Is Hope Real?
A Conversation With Jane Goodall
Andrew Zuckerman
Hope isn’t simply an emotion, nor is it faith. A conversation with Dr. Jane Goodall provides some insight.
To begin our conversation about hope, Jane and I sat on her veranda in old, sturdy wooden folding chairs with green canvas seats and backs. We looked out at the backyard so filled with trees that it was almost impossible to see the Indian Ocean just beyond. A chorus of tropical birds sang, screeched, cackled, and called. Two rescue dogs came to curl up at Jane’s feet, and a cat meowed through a screen, insistent about contributing to the conversation. Jane seemed a little like a modern-day Saint Francis of Assisi, surrounded by and protecting all the animals.
“What is hope?” I began. “How do you define it?”
“Hope,” Jane said, “is what enables us to keep going in the face of adversity. It is what we desire to happen, but we must be prepared to work hard to make it so.” Jane grinned. “Like hoping this will be a good book. But it won’t be if we don’t bloody work at it.”
I smiled. “Yes, that is definitely one of my hopes, too. You said that hope is what we desire to happen, but we need to be prepared to work hard. So does hope require action?”
“I don’t think all hope requires action, because sometimes you can’t take action. If you’re in a cell in a prison where you’ve been thrown for no good reason, you can’t take action, but you can still hope to get out. I’ve been communicating with a group of conservationists who have been tried and given long sentences for putting up camera traps to record the presence of wildlife. They’re living in hope for the day they’re released through the actions of others, but they can’t actually take action themselves.”
It sounded like action and agency were important for generating hope, but that hope could survive even in a prison cell. A black cat with a white chest strolled out of the house and onto the balcony and jumped in Jane’s lap, curling up comfortably, his paws tucked under him.
“I’m wondering if animals have hope.”
Jane smiled. “Well, when Bugs here,” she said, petting the cat, “was sitting inside all that time, I suspect he was ‘hoping’ that eventually he would be let out. When he wants food, he gives plaintive meows and rubs against my legs with arched back and waving tail, as this usually produces the desired effect. I’m sure when he does that he’s hoping he will be fed. Think of your dog waiting in the window for you to come home. That’s clearly some form of hope. Chimps will often throw a tantrum when they don’t get what they want. That is some form of frustrated hope.”

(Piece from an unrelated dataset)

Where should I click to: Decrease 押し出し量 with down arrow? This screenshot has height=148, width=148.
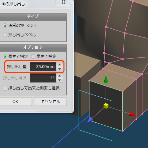click(60, 69)
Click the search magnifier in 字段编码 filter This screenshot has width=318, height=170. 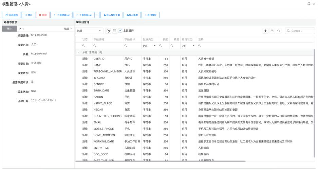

[Read: “Do Animals Have More Soul Than We Do?”]
It seemed like hope was not uniquely human, but I knew we’d return to what made hope unique in the human mind. For now, I wanted to understand how hope was different from another term with which it is often confused. “Many of the world’s religious traditions talk about hope in the same breath as faith,” I said. “Are hope and faith the same?”
“Hope and faith are very different, aren’t they,” Jane said, more as a statement than a question. “Faith is when you actually believe there is an intellectual power behind the universe, which can be translated into God or Allah or something like that. You believe in God, the Creator. You believe in life after death or some other doctrine. That’s faith. We can believe that these things are true, but we can’t know. But we can know the direction we want to go and we can hope that it is the right direction. Hope is more humble than faith, since no one can know the future.”
“You were saying that hope requires us to work hard to make what we want to happen actually happen.”
“Well, in certain contexts it is essential. Take this dire environmental nightmare we are living in today. We certainly hope that it is not too late to turn things around—but we know that this change will not happen unless we take action.”
“So by being active, you become more hopeful?”
“Well, you have it both ways. You won’t be active unless you hope that your action is going to do some good. So you need hope to get you going, but then by taking action, you generate more hope. It’s a circular thing.”
“So what actually is hope—an emotion?”
“No, it’s not an emotion.”
“So what is it?”
“It’s an aspect of our survival.”
“Is it a survival skill?”
“It’s not a skill. It’s something more innate, more profound. It’s almost a gift. Come on, think of another word.”
“‘Tool’? ‘Resource’? ‘Power’?”
“‘Power’ would do. ‘Power’—‘tool.’ Something like that. Not a power tool!” I laughed at Jane’s joke. “Not a drill?”
“No, not an electric drill,” Jane said, laughing, too.
“A survival mechanism ...?”
“Better, but less mechanical. A survival . . .” Jane paused, trying to come up with the right word.
“Impulse? Instinct?” I offered.
“Actually, it’s a survival trait,” she finally concluded. “That’s what it is. It is a human survival trait and without it we perish.”
If it was a survival trait, I wondered why some people had more of it than others, if it could be developed during particularly stressful times, and whether she had ever lost it.
Excerpted from The Book of Hope: A Survival Guide for Trying Times by Jane Goodall and Douglas Abrams. Copyright (c) 2021 by the authors and reprinted with permission of Celadon Books, a division of Macmillan Publishing Group, LLC.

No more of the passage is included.